Abstract
The dissertation argues that Thomas More, William Shakespeare, and Francis Bacon deliberate about the nature of rhetoric and the ethics that ought to govern it by dramatizing multifaceted acts of persuasion. In the English Renaissance, some thinkers believe rhetoric to be a byword for honeyed speech that conceals flattery and lies. This view coexists uneasily with a great enthusiasm for rhetoric, alternatively understood to be a justice-seeking art that only the morally good orator can effectively utilize.

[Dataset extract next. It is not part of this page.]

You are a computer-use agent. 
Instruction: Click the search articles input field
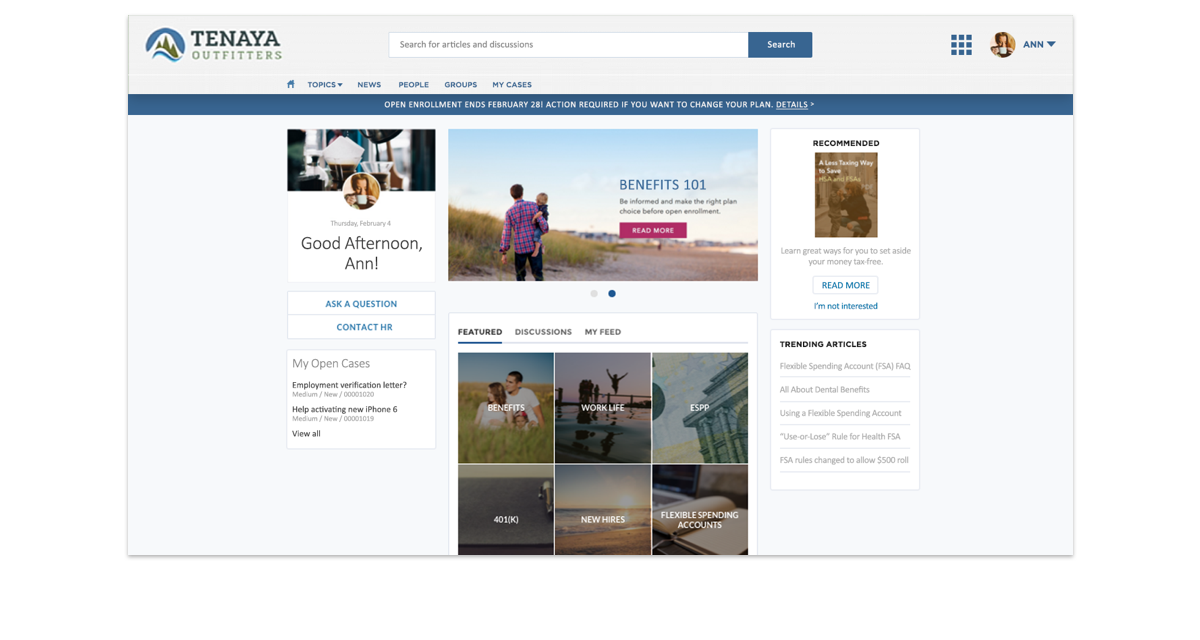(x=568, y=45)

More, Shakespeare, and Bacon dispute these polarized views of rhetoric in their heuristic representations of speaking that appropriate aspects of both the influential classical Roman and Christian rhetorical traditions and that navigate between the Roman advocacy of a utilitarian ethic and the Augustinian insistence that falsehoods can never be justified as means of persuasion. The project first assesses the rhetorical ethics of Cicero, Quintilian, and Augustine, as well as the continuum of available opinions about rhetoric in the English Renaissance milieu. It then asserts that More depicts his master sophist, Richard III, as a perversion of the classical ideal orator in _The History of King Richard III_. Richard's surprising inability to persuade reveals the future Lord Chancellor's Augustinian confidence that sophistry is weaker than apt, true words. Initially, it appears that Shakespeare's _Richard III_ and _Othello_, unlike More's _History_, suggest the superior power of unethical speakers in Shakespeare, but the project's examination of _Cymbeline_ demonstrates that an ethical Shakespearean orator such as Imogen, in rhetorical situations that deliberately evoke the aforementioned plays, can forestall tragedy with Ciceronian words and pseudo-Augustinian piety. Finally, in the treatment of Bacon's _New Atlantis_, it is contended that, unlike the rhetorical ethic implied in More and _Cymbeline_, Bacon's representations advocate for the renewal of Quintilian's Roman ethic and for a gnostic--rather than Augustinian--rhetoric in which the cooperative model of persuasion is rejected in favor of seductive words.
Includes bibliographical references (pages 210-249).